Saturday, July 30, 2005

Toys, again and a look at "Star Play"

Likely, I should be reading instead of writing, distracting myself instead of digging in. But the darkness is worrisome. It has the urgency of a splinter. It begs to be picked out, gotten rid of. But it's not a splinter and can't be plucked out with tweezers. It's more like a sore tooth on a weekend. You know you have to wait for the dental appointment, but you can't leave it alone. You keep touching it with your tongue. Owww.
So, yes, I keep dwelling on it, thinking about it, hoping I'll see something I missed, some clue to a fix that circumnavigates the truth of chemistry and psysiology. Some magic mantra, trick of the mind, new insight.
I tell myself that This Will Pass. and Things Will Get Better
I believe this, on a certain level, but it's not the one I'm operating on at the moment. I say the phrases over and over to myself until they become symbols (like 'billion" and "trillion") for concepts that I recognize but can't truly grasp. They are reduced to abstractions and I can't remember feeling good any better than I can imagine a billion.
Is this whining? Admittedly, maybe. The future me who is back in the studio and working won't have much patience with this crap. Perhaps you don't either, and I don't blame you one bit.
Still, I promised to share the good the bad and the ugly---it says so right there on the heading of the journal. I believe it's what you came here for.

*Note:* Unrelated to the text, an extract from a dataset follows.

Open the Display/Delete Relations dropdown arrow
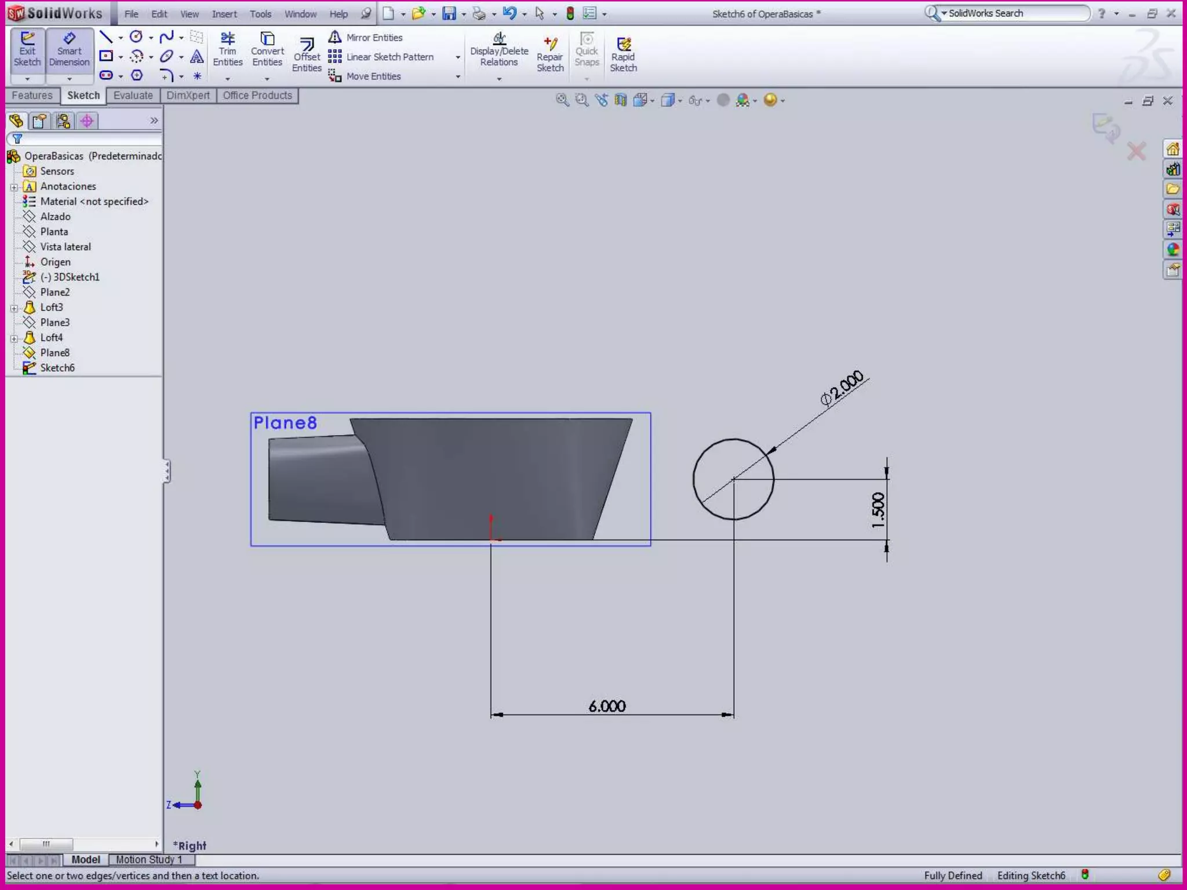Image resolution: width=1187 pixels, height=890 pixels. (499, 79)
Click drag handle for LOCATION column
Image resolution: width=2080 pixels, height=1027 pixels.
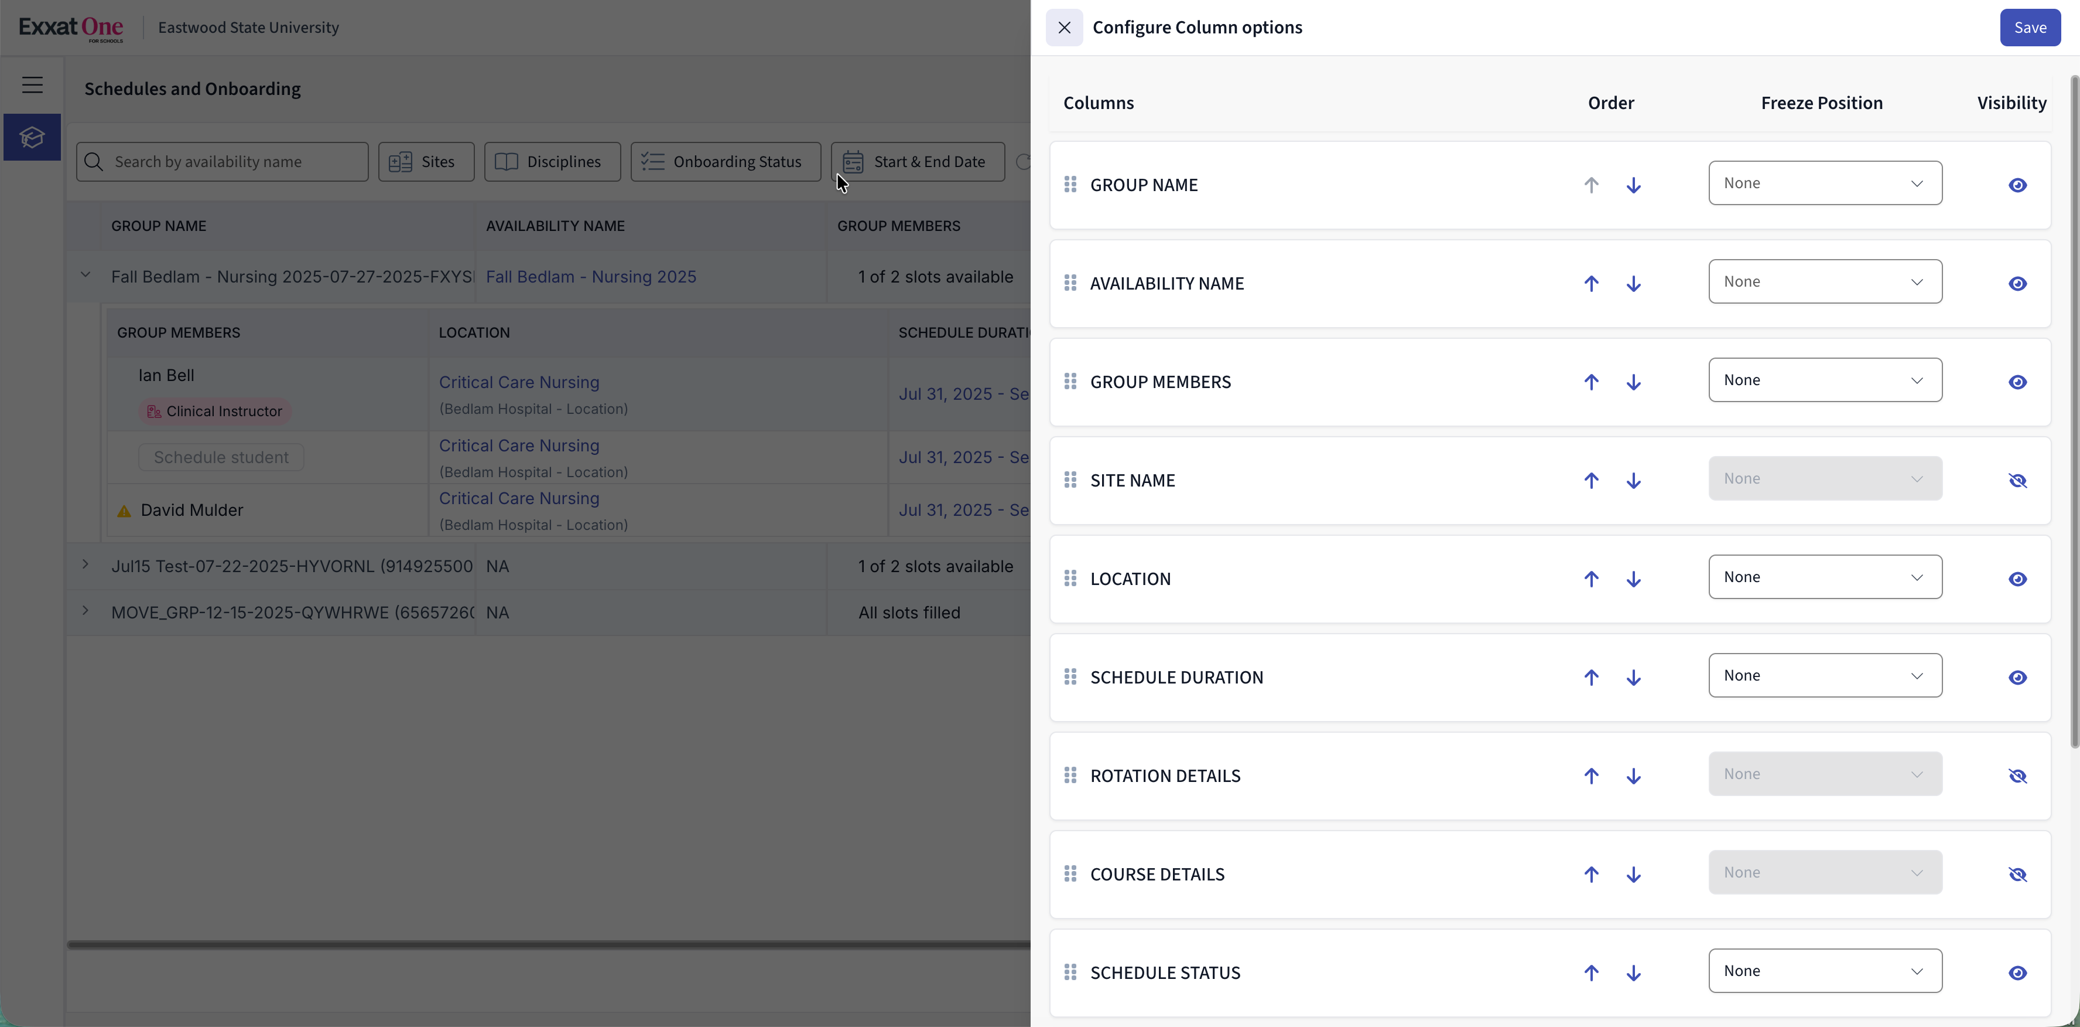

I made a wooden sword for Orion, but he was so impatient for it he wouldn't wait for me to paint it. When all else fails, we go back to the toys. Making the toys. Perhaps, deep down, I'm really an elf. That would explain a couple of things.

Here is the painting I was working on in the post last week with Orion. He is not finished with his painting yet, he tells me.

8 comments:

Derek Ash said...

When you dive to the bottom of the pool, and you hold your breath until your vision turns red, and the stars come out, deep in the chlorine-blue... just who is it you resurface for?

I know when I do, it sure as hell isn't for myself.

I tell myself to write, write, write... write yourself happy and alive and you'll be okay. And yet my head still gets fuzzy, and I deprive myself of air and sink lower... and I wonder why the hell I try to go back to any of that at all. It's so tempting to let yourself stay down and drown. To go to sleep instead of fighting for every breath in the too-bright, too light world where the air burns the throat and the world's weight crushes every vertebrae. It is so much easier than it really seems it ought to be to subvert the survival instincts sometimes.

Everything's just blue down there. Blank and monochromatic. And sometimes that's refreshing...

But don't forget to kick your way back up. Push off the bottom, grab for the ladder, don't be afraid to call for the lifeguard. Do what you have too, be unafraid to show how scared you are.

Remember who you are surfacing for.

We'll all see you in the blue.

ravyn said...

our own litle toy-making elf?

Robert/ GuardianAlien said...

*hugs for Lisa*

Don't forget we love you!

Anonymous said...

I like the idea of you as an elf, it suits you.

And only the Victorians were crazy enough to believe (or try to, at any rate,) that fairies were all sweetness and light.

When I get depressed that is when I find it is most important to eat right, to go to ballet class (for the exercise, not the inspiration,) to be with people. Take care of yourself, know that those who read this are thinking of you, and know that it has always gotten better eventually and will do so again.

jordan's mom said...

I would encourage everyone to enlarge "Star Play" to full screen...it's got so much in it that can't really be seen in that small version....

Wonderful picture, Ravyn...Maybe L. can make lots of copies and send them out this year for the holiday season...

K said...

Jordan's Mom is right - I'd never have seen the tiny puppets in the small version of the painting. It is a great image.

I really hope you feel better soon, Lisa. You are quite right, things will take an upturn again. I have to remind my (depressive)boyfriend of this fairly often. I don't want to sound like a Pollyanna, but so far I've always been right - although it often feels as though the knowledge that things will get better is not doing a thing to help RIGHT NOW.

I, personally, have a great deal of patience for this sort of thing. And sympathy.

Carl V. Anderson said...

Thanks for posting the picture. It looks so deceptively simple and yet has so much going on. (Thanks K for pointing out the other puppets...I didn't even notice them!)

I love the way the galaxy looks...that corner of the painting has a 'Hitchhiker's' feel to it. I also love how the main puppet is just following his star...seems so intent and focused on it...and doesn't appear to notice anything else, like the fact that he's fragmenting.

There is so much open to interesting interpretation. The puzzle pieces of the universe, the fact that the puppet is following a star that he is holding himself, the pieces of the universe in each piece of the puppet. Its quite amazing, thanks again for posting the finished work.

And I for one appreciate the sharing of the good and the bad. Its nice to know that those I admire have normal up and down times just like me. Its inspiring and comforting at the same time.

Carl V. Anderson said...

And of course I like the orange planets as well.